We don’t use Marvel a lot, we like to have a little bit more freedom when creating animations/transitions. However, if you like to create basic prototypes and you have no need for customizable transitions, Marvel is great for you!

What is it? An online tool to create prototypes for mobile and web.

Who is it for? Interaction designers and visual designers.

Price Starts at $0,- per month up to $55,- per month for a team of 5 users. Enterprise options are also available.

Makes us happy because

  • It’s free for unlimited projects (upgrades do offer more functionalities)
  • It lets you use fixed headers and footers in your screens
  • It lets you use lay-overs

Sometimes makes us sad because

  • There are no customizable animations and there’s not a wide range of default transitions either

Proto.io

With Proto.io you can create advanced prototypes, however because it lags the basic functionalities we like to use (think of copy pasting from other tools, getting an overview) it is not used that often.

What is it? A prototyping tool in which you can create prototypes for mobile.

Who is it for? Interaction designers and visual designers.

Price Starts at $24,- per month for 1 user, up to $160,- per month. Enterprise options are also available.

Makes us happy because

  • It’s like Axure but than for mobile
  • You can create advanced prototypes

Sometimes makes us sad because

  • It is built for designing in the browser, not that easy to use existing designs
  • You get quite some delay during designing

Atomic

Atomic was released a few months ago. Because we are still trying it out this application isn’t part of our workflow yet. However we do like to mention this new tool.

What is it? An online design and prototyping application.

Who is it for? Interaction designers and visual designers.

Price Starts at $15,- per month, up to $35,- per month. Team plans are coming.

Makes us happy because

  • It offers design and prototyping functionalities in one application
  • You aren’t bound to use the design feature, you can also import designs you made in another application
  • You don’t need any code to create your prototype
  • You can scroll back through your history to explain all your design choices

Sometimes makes us sad because

  • It is not possible to create in-page transitions
  • The commenting functionality could be expanded a bit, now you can only comment per screen

Axure

Axure is clearly focused on interaction designers. Even though some of us still find it one of the most complete prototyping tools, nowadays there are much more tools out there that work for both interaction designers and visual designers. Similar tools we used this year have a smaller learning curve, work a lot faster and can be used on several moments in a project, also in later stages.
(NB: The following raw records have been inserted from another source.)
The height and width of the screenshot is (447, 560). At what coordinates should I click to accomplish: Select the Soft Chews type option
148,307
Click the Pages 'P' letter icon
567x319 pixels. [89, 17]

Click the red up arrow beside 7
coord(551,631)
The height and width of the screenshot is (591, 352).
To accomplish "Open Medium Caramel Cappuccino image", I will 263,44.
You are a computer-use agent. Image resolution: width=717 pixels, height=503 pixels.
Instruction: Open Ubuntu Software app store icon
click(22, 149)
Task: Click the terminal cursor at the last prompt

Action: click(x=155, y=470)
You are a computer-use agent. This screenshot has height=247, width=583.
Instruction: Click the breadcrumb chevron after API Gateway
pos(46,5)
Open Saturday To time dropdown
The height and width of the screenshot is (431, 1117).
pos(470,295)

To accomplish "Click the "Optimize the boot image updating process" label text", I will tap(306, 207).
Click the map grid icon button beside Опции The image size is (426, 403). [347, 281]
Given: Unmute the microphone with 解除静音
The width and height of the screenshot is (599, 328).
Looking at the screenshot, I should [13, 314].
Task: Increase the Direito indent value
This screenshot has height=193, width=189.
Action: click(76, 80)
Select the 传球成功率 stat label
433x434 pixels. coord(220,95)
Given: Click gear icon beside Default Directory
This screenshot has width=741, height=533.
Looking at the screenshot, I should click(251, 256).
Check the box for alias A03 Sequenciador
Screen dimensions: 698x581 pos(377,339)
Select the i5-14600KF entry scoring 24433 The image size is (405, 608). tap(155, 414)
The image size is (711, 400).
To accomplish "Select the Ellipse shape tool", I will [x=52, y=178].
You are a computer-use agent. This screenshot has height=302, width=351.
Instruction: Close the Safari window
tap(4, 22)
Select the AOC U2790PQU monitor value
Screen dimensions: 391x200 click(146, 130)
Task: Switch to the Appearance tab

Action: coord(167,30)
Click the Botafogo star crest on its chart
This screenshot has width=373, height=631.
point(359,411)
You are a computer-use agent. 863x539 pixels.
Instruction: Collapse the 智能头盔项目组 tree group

What is it? A wireframing & prototyping application.

Who is it for? Mostly interaction designers.

Price Starts at $289,- per license.

Makes us happy because

  • It’s possible to create wireframes and prototypes in one application
  • You can make things as advanced as you like
  • It is nice to use if you want to create an advanced and realistic prototype for testing

Sometimes makes us sad because

  • It has a high learning curve (lots of options)
  • You need to click a lot in order to create something, therefore quite time consuming
  • It offers no easy design functionalities, will look like a wireframe most of the time (importing visual designs from another application does work)

Things we’d like to see…

As new applications are released quite frequently, we also want to mention which ones we are looking forward to!

InVision’s Motion. Adding animations to this super fast application would fix a huge gap. We already love InVision, so adding animations would be a huge plus. Motion will probably be released in early 2016.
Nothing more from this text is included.